Input data |
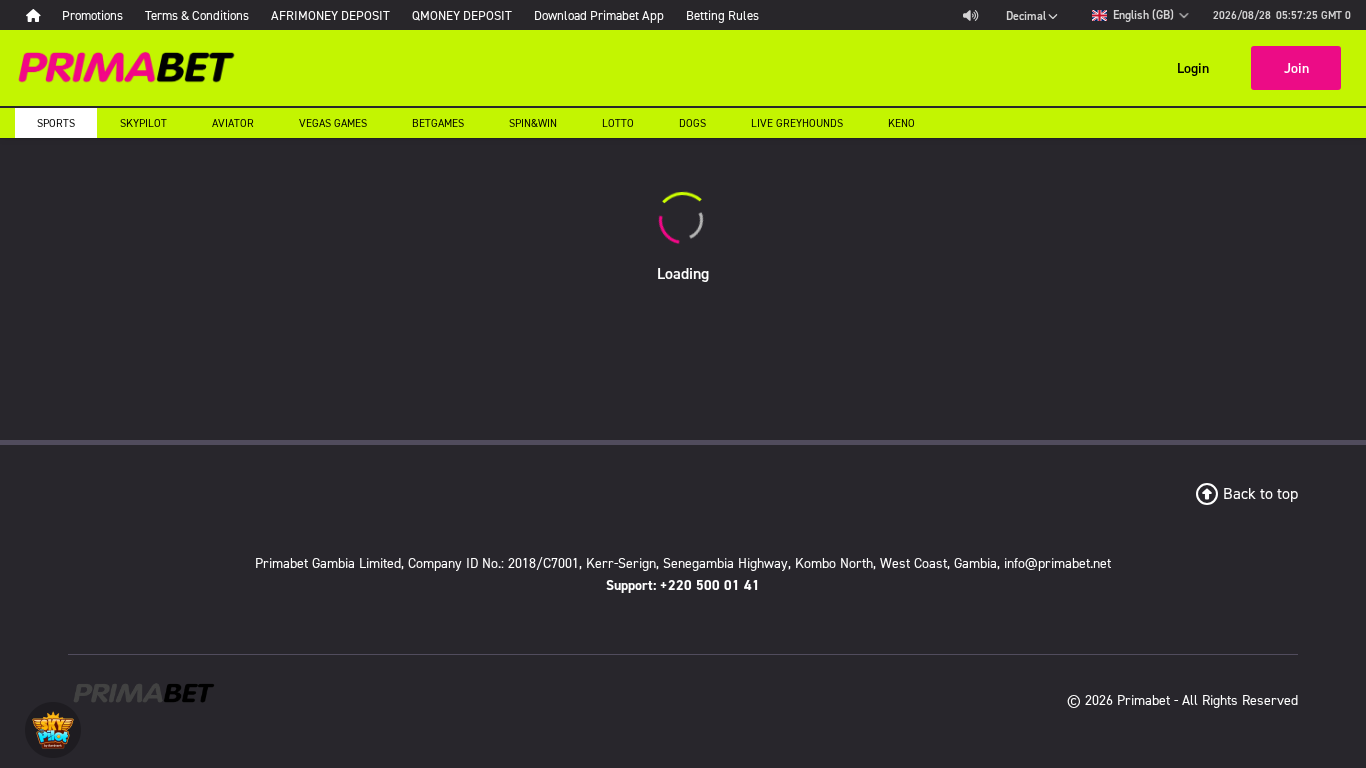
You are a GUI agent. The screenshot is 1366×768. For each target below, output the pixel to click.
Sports (56, 123)
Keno (901, 123)
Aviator (233, 123)
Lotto (618, 123)
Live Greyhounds (797, 123)
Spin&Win (533, 123)
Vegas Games (333, 123)
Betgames (438, 123)
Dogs (692, 123)
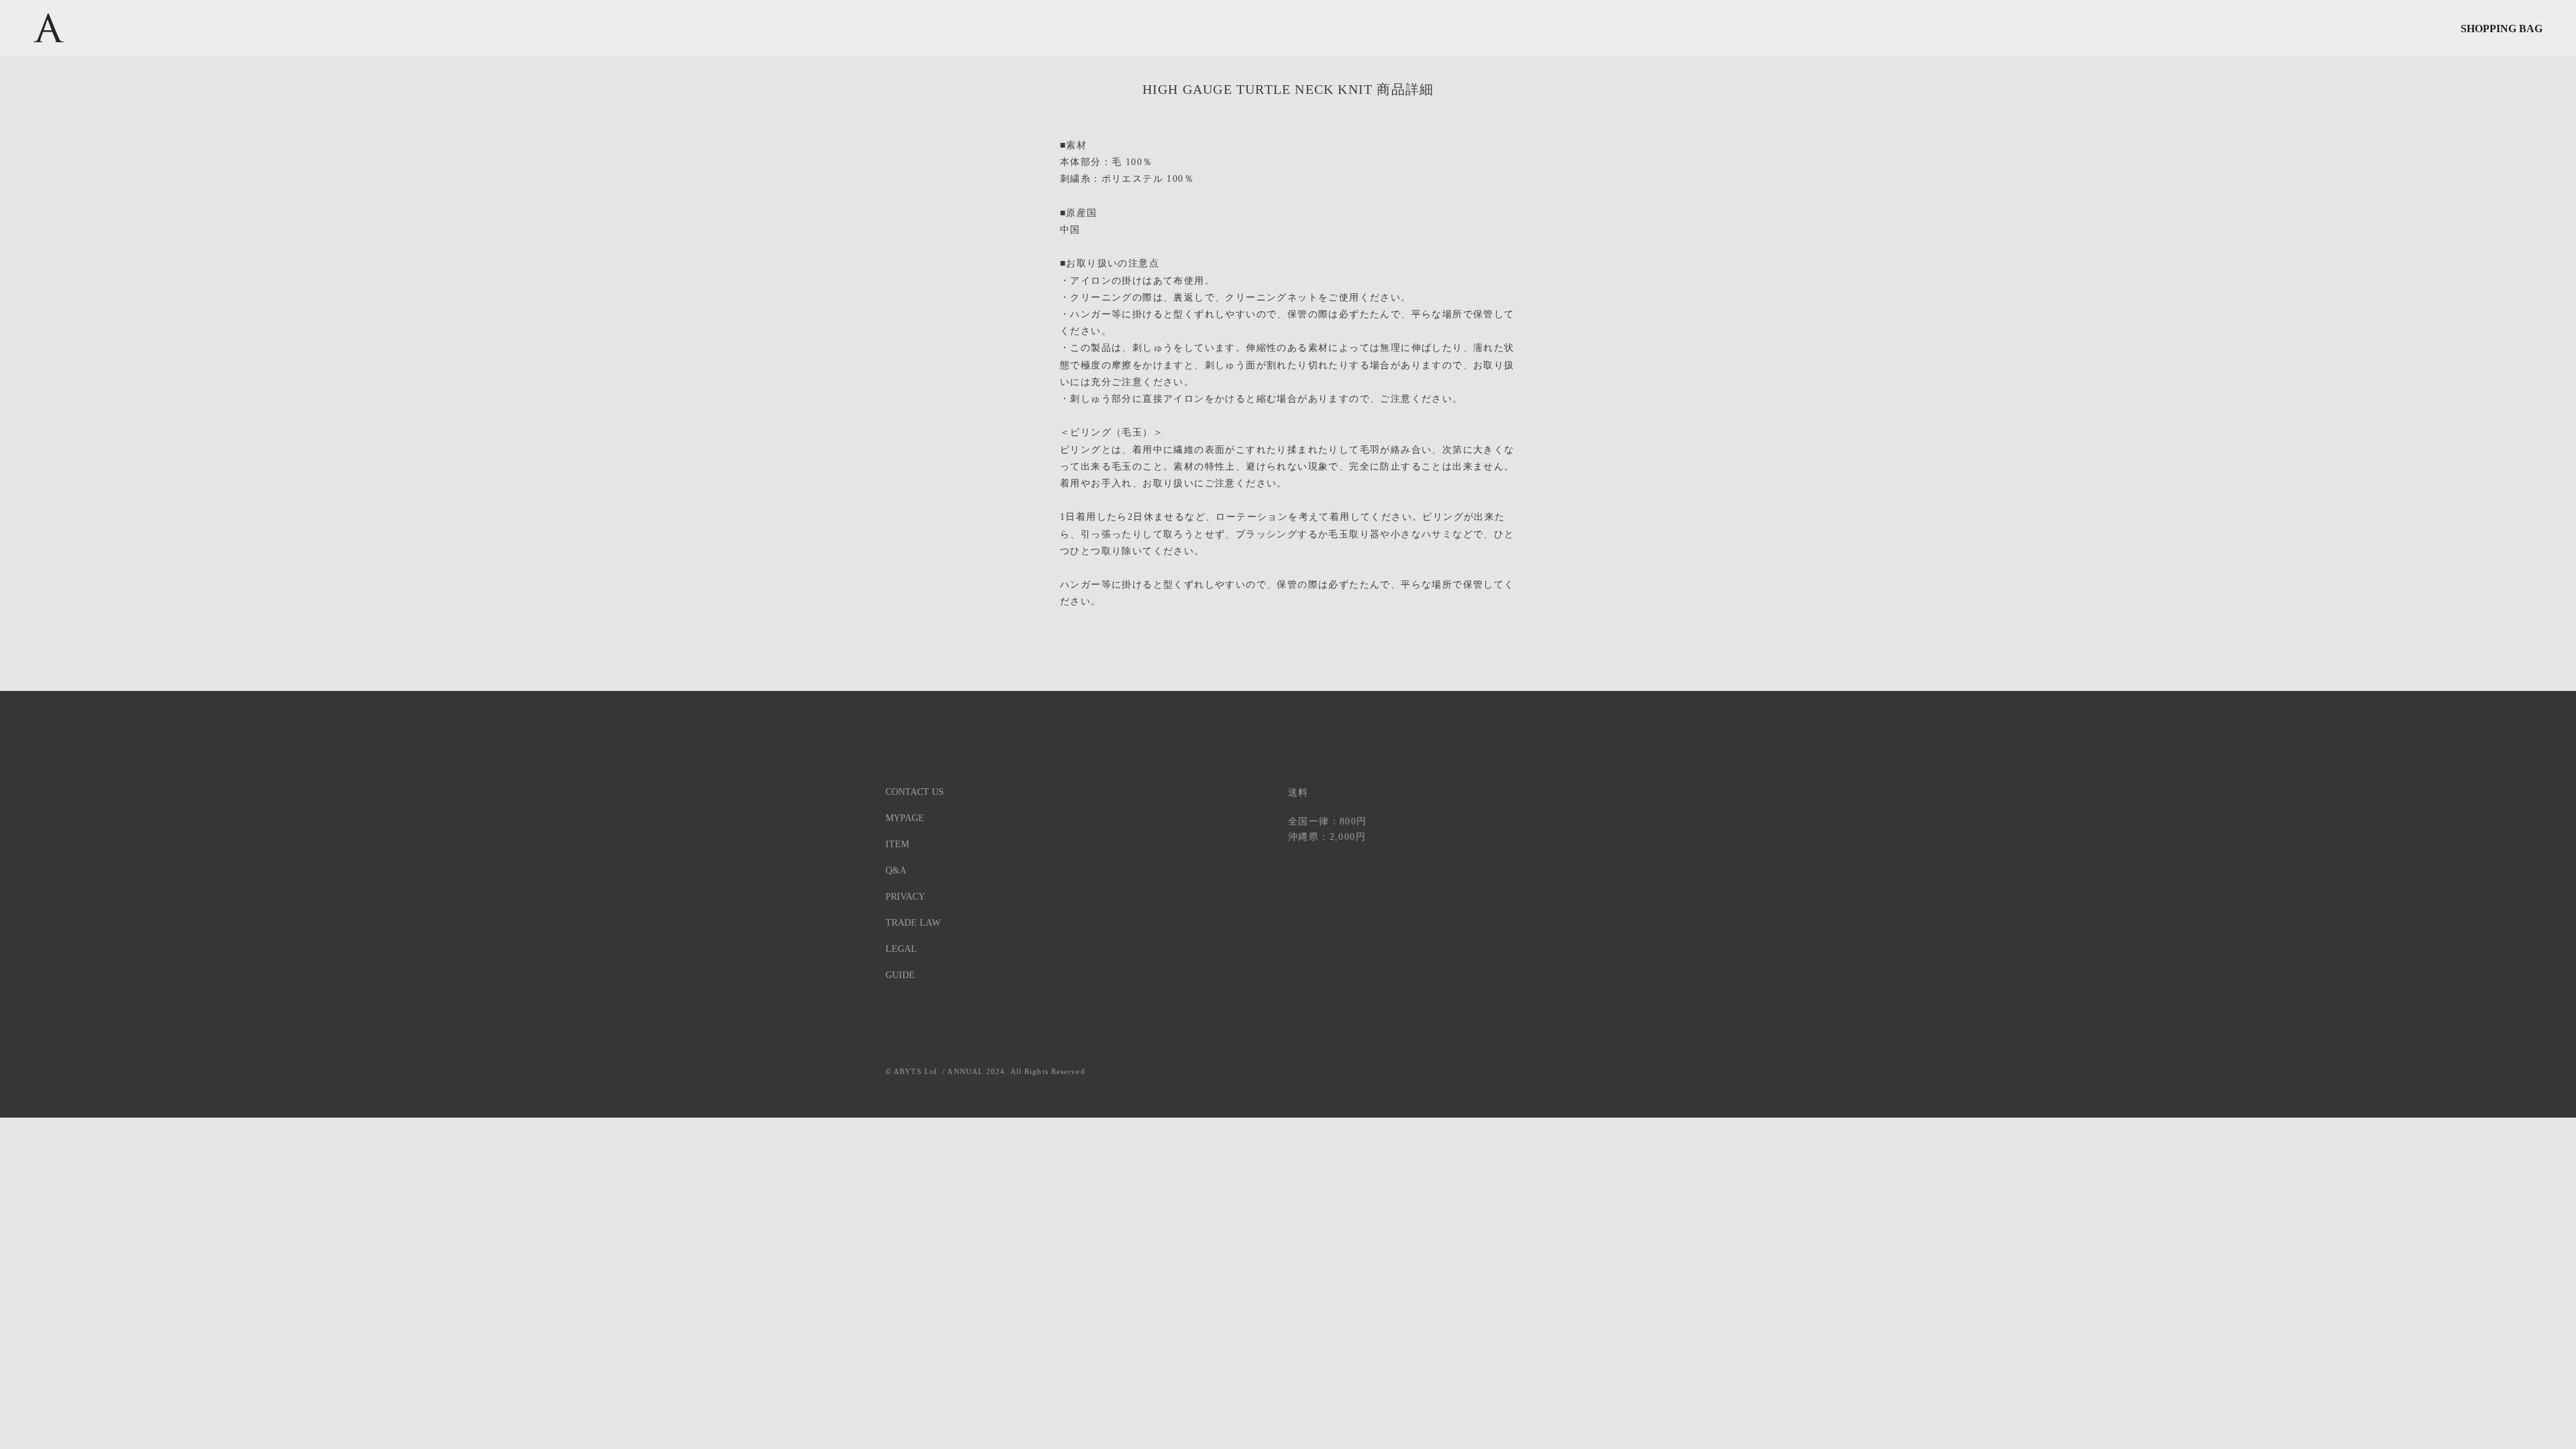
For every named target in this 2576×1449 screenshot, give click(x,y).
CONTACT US (914, 792)
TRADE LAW (913, 923)
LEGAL (901, 949)
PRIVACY (905, 897)
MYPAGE (904, 818)
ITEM (897, 844)
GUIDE (900, 975)
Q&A (895, 870)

Work item | Scan the records above. Return every line with "target" in it.

Answer for this exercise |
You are a GUI agent. The screenshot is 1366×768. For each target below, output the pixel to click.
For every named target in this 2576×1449 screenshot, give click(x,y).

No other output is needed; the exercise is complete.